Problem description
Reproduce exactly the lines from the one containing "The width and height of the screenshot is (767, 314)." through the last line of the records below, both included, and nothing else.

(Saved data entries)
* * * *

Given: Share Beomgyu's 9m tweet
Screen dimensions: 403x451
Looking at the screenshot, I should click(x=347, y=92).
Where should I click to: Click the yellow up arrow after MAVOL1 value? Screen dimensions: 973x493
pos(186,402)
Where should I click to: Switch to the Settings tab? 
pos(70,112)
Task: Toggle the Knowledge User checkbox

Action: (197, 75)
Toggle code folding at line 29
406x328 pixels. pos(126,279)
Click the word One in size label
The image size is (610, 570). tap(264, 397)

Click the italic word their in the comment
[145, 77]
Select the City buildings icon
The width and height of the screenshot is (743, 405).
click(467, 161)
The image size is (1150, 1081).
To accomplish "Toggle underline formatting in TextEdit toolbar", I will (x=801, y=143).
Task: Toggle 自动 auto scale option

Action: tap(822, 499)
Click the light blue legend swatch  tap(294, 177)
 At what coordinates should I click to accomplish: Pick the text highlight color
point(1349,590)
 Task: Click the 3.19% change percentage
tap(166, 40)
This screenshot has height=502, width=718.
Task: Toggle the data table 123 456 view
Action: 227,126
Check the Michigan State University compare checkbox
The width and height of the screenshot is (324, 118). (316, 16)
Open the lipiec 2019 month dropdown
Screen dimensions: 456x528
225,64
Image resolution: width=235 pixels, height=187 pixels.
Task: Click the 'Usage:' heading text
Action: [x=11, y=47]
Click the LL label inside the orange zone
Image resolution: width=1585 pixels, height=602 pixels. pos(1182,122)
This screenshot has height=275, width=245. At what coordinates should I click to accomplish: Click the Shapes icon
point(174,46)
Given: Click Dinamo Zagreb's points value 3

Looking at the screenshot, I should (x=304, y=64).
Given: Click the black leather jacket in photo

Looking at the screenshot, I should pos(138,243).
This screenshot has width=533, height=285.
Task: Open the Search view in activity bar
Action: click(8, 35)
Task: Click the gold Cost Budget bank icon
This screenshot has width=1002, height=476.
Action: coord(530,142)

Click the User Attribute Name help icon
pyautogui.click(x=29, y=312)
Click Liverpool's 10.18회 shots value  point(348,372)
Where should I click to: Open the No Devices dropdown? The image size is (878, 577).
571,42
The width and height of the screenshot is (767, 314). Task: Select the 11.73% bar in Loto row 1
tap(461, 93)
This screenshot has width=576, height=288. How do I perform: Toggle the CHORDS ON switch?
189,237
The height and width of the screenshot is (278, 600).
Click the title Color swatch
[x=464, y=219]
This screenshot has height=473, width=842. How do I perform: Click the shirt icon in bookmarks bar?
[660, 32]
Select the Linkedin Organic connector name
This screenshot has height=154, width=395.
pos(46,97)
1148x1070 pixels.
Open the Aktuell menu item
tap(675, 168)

* * * *

Task output
The width and height of the screenshot is (767, 314). Task: Select the 11.73% bar in Loto row 1
tap(461, 93)
This screenshot has width=576, height=288. How do I perform: Toggle the CHORDS ON switch?
189,237
The height and width of the screenshot is (278, 600).
Click the title Color swatch
[x=464, y=219]
This screenshot has height=473, width=842. How do I perform: Click the shirt icon in bookmarks bar?
[660, 32]
Select the Linkedin Organic connector name
This screenshot has height=154, width=395.
pos(46,97)
1148x1070 pixels.
Open the Aktuell menu item
tap(675, 168)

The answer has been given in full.